-------- RECORDS FOR THIS EXERCISE --------

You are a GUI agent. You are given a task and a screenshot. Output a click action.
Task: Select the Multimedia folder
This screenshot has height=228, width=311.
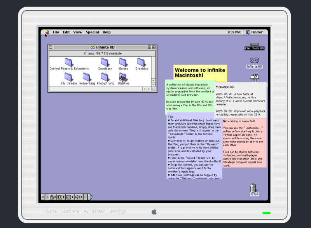click(x=69, y=77)
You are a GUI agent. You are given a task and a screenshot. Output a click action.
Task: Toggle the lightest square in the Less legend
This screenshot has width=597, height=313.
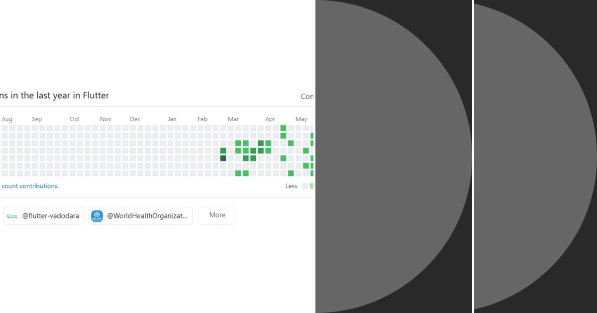pyautogui.click(x=304, y=186)
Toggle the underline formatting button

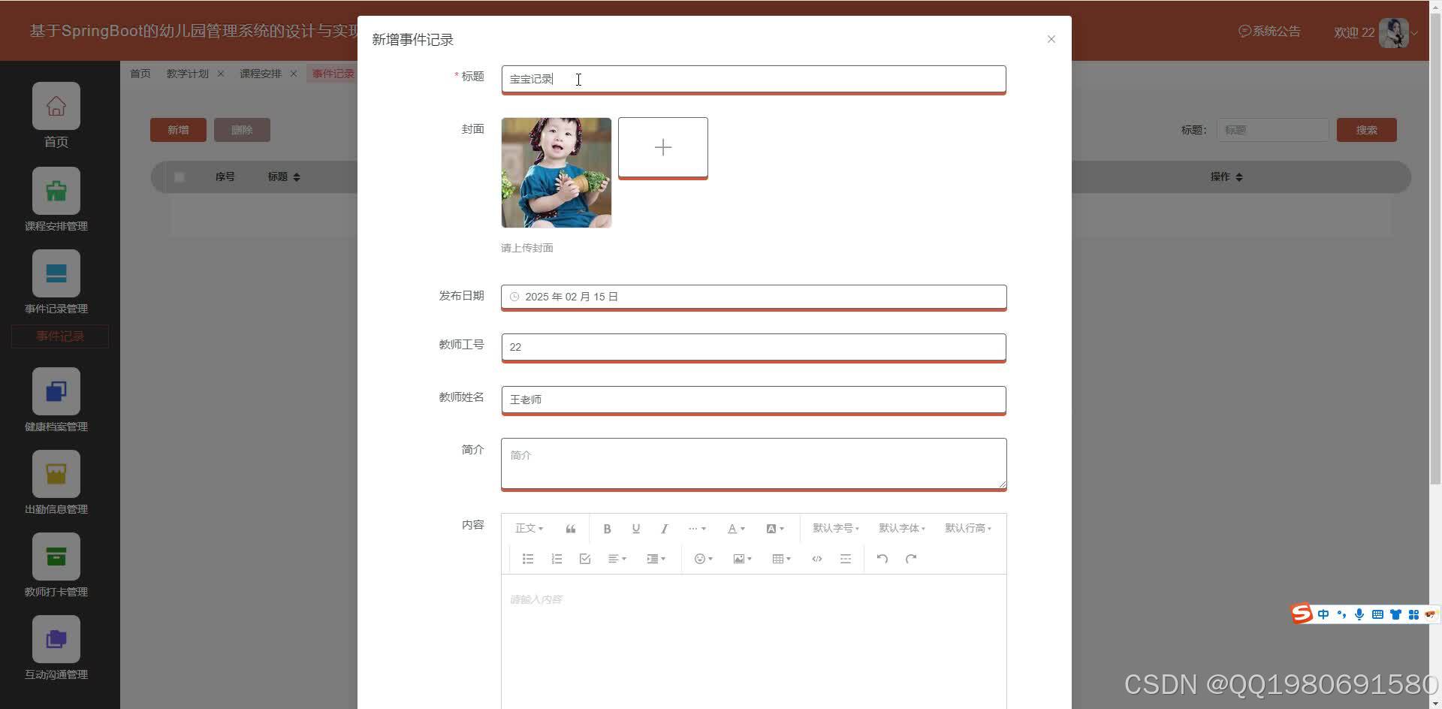[635, 528]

--------

§ **EXERCISE DIRECTIONS**
Reproduce all of the lines above, replacing every "screenshot" with "screen image" and keeping everything else unchanged. Leave the pictures out.

§ **TASK OUTPUT**
You are a GUI agent. You are given a task and a screen image. Output a click action.
Task: Select the Multimedia folder
This screen image has height=228, width=311.
click(x=69, y=77)
You are a GUI agent. You are given a task and a screen image. Output a click action.
Task: Toggle the lightest square in the Less legend
This screen image has width=597, height=313.
pyautogui.click(x=304, y=186)
Toggle the underline formatting button

[635, 528]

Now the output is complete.